If there is one thing that modern medicine has taught me, it has to be my approach and attitude towards pain and suffering: “Go see a doctor, go see a pharmacist, take some medication, do something, but don’t put up with the pain!”

Just the other day I was experiencing a slight migraine headache, so I found myself in the Shoppers Drug Mart buying Tylenol. As I was walking out of the store, I thought to myself, “Did the pain cause slight discomfort?” “Yes.” “But was this a cause of great concern?” “No, not really.” If this was the case, why did I drive to the drug store in the middle of the night to buy the pain relief medication? Perhaps I had bought into the premise that it isn’t normal or necessary to accept pain. How did the people in the old days handle pain when medication was unavailable or simply out of reach?
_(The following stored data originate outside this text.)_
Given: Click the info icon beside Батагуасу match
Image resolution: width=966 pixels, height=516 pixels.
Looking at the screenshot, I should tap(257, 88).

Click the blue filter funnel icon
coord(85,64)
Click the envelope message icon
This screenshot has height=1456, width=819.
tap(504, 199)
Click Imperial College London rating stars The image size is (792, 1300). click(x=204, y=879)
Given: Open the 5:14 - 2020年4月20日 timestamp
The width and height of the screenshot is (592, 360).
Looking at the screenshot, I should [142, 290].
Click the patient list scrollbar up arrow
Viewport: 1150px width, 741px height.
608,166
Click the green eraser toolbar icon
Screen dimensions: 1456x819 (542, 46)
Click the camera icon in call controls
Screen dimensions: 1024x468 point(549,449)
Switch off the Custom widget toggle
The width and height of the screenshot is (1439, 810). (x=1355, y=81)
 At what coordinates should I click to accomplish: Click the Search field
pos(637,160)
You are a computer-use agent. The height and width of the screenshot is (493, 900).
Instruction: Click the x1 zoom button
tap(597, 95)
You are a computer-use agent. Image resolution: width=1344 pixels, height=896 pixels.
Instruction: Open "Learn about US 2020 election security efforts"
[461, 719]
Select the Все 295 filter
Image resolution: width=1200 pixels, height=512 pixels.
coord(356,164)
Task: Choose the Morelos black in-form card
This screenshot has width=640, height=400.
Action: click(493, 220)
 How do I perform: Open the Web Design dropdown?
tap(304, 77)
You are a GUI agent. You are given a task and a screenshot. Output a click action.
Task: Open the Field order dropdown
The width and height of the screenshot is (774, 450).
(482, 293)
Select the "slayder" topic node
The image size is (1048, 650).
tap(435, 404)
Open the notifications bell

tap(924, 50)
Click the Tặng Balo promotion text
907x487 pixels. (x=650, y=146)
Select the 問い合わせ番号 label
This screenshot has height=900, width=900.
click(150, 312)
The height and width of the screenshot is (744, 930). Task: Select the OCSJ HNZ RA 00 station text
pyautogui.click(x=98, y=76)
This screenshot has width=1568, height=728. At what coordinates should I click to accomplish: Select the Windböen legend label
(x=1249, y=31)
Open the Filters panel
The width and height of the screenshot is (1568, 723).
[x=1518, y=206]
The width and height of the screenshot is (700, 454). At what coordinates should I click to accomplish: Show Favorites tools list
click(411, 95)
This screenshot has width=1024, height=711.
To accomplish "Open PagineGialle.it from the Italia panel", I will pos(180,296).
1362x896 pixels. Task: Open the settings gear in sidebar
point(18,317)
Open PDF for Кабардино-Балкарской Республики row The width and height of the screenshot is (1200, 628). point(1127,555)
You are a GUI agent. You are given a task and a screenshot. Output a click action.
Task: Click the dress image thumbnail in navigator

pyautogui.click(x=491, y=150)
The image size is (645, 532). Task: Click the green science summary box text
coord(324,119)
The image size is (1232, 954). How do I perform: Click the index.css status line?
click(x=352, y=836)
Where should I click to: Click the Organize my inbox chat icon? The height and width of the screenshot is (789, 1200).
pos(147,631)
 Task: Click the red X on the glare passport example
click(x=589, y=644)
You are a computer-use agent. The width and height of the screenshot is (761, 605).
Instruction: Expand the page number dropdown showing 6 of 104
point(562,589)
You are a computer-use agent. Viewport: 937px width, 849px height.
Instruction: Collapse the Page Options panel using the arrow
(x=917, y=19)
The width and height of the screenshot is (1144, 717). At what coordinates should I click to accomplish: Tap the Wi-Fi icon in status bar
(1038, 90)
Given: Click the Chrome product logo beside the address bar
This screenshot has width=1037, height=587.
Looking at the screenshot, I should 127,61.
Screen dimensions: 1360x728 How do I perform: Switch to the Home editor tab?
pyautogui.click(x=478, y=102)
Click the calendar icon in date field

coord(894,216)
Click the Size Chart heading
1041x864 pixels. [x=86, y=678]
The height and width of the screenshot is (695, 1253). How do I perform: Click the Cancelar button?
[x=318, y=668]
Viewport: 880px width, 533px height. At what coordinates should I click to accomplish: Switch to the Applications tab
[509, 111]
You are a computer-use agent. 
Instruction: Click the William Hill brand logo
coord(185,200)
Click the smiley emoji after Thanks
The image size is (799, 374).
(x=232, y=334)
I remember meeting an elderly gentleman several years ago; he happened to be one of the holiest persons
I knew. And he also happened to be a joy to be around. He has suffered much, but instead of allowing pain and suffering to transform him, he transformed the reality of pain and suffering – instead of letting his pain and suffering dictate his attitude and disposition in life, he used his experience of pain and suffering to become compassionate and sympathetic towards others. The truth is, crosses are unavoidable in life. Jesus told His disciples to “take up your cross daily and come follow me.”

Of course, I am not saying that we must suffer every single pain and do nothing to avoid it. Like the Serenity Prayer, “God grant me the serenity to accept the things I cannot change, courage to change the things I can, and wisdom to know the difference,” we need to discern and pray for wisdom. But God is well aware of the pain and suffering in our lives. If He wanted it any other way, He would have done something about it and we wouldn’t be in the situation we are presently in.

The reason God allows pain and suffering is because, like He did to the elderly gentleman I mentioned earlier, He can use pain and sufferings in our lives to communicate with us and transform us – “Pain insists upon being attended to. God whispers to us in our pleasures, speaks in our consciences, but shouts in our pains. It is His megaphone to rouse a deaf world (C. S. Lewis).” Yes, in case you didn’t know, God does speak to us in our pain and suffering, if only we will have ears to listen.

Everyone feels pain; it is a universal human experience. Even Jesus suffered and died. But why? Many scholars have written volumes on the ‘why’ He suffered. So, if I were to summarize it all simply, it would be, “For whom did Jesus suffer and die?” And the answer is very simple; it says it all – “He suffered for you and me!” There is no other reason than us! Compassion is the answer: com- passio (to suffer with). He suffered with us, and in suffering He transformed the reality and meaning of human suffering. Our Suffering has a redemptive quality…our suffering unites us to Christ; it does not go to waste.

Why should we accept our crosses daily? When we look at the nail marks and the scars left by the Crucifixion on Jesus, we know how much He loves us. Those scars are the proof of His love! So love is the answer. If we accept our crosses daily and carry them willingly, love is the reason why we do it!